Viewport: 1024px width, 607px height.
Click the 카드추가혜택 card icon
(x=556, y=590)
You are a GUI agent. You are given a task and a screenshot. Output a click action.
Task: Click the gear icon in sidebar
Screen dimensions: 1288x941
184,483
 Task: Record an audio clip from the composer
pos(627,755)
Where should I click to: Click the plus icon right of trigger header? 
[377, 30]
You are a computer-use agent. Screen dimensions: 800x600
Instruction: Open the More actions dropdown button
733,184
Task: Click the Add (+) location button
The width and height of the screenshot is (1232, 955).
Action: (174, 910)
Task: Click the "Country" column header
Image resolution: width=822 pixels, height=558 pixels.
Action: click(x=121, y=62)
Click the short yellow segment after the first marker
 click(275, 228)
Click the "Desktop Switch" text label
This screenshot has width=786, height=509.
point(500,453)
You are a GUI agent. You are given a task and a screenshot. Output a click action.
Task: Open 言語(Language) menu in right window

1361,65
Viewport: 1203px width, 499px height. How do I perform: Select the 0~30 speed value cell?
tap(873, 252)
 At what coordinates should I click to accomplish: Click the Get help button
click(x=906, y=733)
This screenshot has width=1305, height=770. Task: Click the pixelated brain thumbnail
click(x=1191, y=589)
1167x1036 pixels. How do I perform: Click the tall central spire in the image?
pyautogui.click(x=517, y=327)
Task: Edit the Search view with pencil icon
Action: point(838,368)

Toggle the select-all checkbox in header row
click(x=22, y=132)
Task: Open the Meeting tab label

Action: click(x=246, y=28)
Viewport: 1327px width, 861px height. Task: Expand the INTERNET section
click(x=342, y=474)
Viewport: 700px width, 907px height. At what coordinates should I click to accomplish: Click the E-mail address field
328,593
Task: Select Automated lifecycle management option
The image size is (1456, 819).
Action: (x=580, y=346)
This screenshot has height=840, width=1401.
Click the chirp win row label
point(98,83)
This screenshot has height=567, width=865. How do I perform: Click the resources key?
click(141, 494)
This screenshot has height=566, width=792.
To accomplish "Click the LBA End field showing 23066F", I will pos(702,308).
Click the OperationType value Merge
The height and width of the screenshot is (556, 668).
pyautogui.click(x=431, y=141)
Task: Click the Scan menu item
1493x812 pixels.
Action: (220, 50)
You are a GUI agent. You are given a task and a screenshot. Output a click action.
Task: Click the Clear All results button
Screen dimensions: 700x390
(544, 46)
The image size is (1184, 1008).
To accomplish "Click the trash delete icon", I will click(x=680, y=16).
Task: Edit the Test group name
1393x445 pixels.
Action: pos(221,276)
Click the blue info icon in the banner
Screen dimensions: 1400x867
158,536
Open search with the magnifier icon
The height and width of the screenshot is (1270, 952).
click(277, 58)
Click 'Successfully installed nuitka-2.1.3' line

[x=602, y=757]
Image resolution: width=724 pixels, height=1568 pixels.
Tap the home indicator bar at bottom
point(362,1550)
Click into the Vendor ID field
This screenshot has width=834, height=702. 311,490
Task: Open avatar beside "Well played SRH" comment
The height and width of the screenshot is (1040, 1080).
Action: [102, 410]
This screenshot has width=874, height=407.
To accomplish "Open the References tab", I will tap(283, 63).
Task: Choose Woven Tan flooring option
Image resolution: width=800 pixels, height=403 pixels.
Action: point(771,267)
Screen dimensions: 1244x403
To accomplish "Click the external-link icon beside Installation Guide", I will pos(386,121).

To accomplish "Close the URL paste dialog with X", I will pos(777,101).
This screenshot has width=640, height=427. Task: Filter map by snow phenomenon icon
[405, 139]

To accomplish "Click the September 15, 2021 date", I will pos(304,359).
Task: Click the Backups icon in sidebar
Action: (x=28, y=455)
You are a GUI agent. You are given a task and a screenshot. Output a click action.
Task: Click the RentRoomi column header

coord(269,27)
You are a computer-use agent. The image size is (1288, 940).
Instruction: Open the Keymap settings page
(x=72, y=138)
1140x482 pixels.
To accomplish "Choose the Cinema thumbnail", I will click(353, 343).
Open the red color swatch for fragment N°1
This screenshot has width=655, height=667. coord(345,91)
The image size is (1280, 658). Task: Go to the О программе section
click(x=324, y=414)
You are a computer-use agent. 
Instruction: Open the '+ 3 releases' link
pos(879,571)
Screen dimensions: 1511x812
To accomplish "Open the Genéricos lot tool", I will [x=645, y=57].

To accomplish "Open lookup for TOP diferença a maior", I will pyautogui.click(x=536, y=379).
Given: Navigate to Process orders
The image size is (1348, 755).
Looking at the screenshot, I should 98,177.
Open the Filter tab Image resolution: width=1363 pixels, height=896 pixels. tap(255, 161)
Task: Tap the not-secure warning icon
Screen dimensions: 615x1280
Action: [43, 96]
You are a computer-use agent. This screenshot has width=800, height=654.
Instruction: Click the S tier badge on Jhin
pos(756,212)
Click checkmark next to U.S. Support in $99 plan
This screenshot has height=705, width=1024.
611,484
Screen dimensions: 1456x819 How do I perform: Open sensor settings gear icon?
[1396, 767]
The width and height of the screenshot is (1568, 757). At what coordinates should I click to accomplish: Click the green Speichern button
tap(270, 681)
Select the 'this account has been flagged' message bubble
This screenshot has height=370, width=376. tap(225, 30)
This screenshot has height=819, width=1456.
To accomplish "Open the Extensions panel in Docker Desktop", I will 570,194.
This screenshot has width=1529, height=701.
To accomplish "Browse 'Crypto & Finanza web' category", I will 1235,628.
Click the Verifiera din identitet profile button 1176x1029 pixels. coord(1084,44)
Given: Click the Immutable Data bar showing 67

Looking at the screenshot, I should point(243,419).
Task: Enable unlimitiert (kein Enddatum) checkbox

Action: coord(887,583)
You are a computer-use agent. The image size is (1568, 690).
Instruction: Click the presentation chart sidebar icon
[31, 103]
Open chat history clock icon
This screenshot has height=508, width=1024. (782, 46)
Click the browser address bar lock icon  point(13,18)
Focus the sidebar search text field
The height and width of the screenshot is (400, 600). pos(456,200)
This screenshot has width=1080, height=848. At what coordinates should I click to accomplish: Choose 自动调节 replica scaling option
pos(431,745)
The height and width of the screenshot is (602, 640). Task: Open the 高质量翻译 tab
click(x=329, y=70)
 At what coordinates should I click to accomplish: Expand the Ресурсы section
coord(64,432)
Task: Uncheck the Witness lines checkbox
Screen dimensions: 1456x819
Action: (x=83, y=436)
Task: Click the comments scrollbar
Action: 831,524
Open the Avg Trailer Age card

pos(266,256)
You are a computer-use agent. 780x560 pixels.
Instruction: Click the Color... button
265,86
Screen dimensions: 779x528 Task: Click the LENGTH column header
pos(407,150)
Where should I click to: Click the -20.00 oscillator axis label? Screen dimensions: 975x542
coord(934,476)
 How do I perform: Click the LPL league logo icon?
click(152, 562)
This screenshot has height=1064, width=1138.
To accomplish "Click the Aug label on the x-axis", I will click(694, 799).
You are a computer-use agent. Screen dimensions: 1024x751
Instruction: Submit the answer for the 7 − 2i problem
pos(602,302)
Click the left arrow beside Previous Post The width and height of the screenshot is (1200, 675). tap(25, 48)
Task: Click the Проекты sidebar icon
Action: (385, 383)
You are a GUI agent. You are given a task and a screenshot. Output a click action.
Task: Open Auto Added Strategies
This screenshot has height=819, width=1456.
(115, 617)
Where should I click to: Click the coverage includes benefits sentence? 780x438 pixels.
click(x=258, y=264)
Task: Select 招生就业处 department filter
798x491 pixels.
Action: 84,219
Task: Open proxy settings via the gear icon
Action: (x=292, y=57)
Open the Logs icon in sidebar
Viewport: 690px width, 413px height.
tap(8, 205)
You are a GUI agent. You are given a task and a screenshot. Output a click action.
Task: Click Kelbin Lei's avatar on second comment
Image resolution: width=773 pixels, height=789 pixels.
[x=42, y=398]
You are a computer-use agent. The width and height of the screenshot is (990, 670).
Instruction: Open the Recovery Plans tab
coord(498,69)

Problem details -
Starting at the line that contains "Viewport: 700px width, 907px" and ending with the line that contains "point(98,83)", rewrite those lines with "E-mail address" renamed to "Email address" and everything else unchanged.

Output for this exercise -
Viewport: 700px width, 907px height. At what coordinates should I click to accomplish: Click the Email address field
328,593
Task: Select Automated lifecycle management option
The image size is (1456, 819).
Action: (x=580, y=346)
This screenshot has height=840, width=1401.
Click the chirp win row label
point(98,83)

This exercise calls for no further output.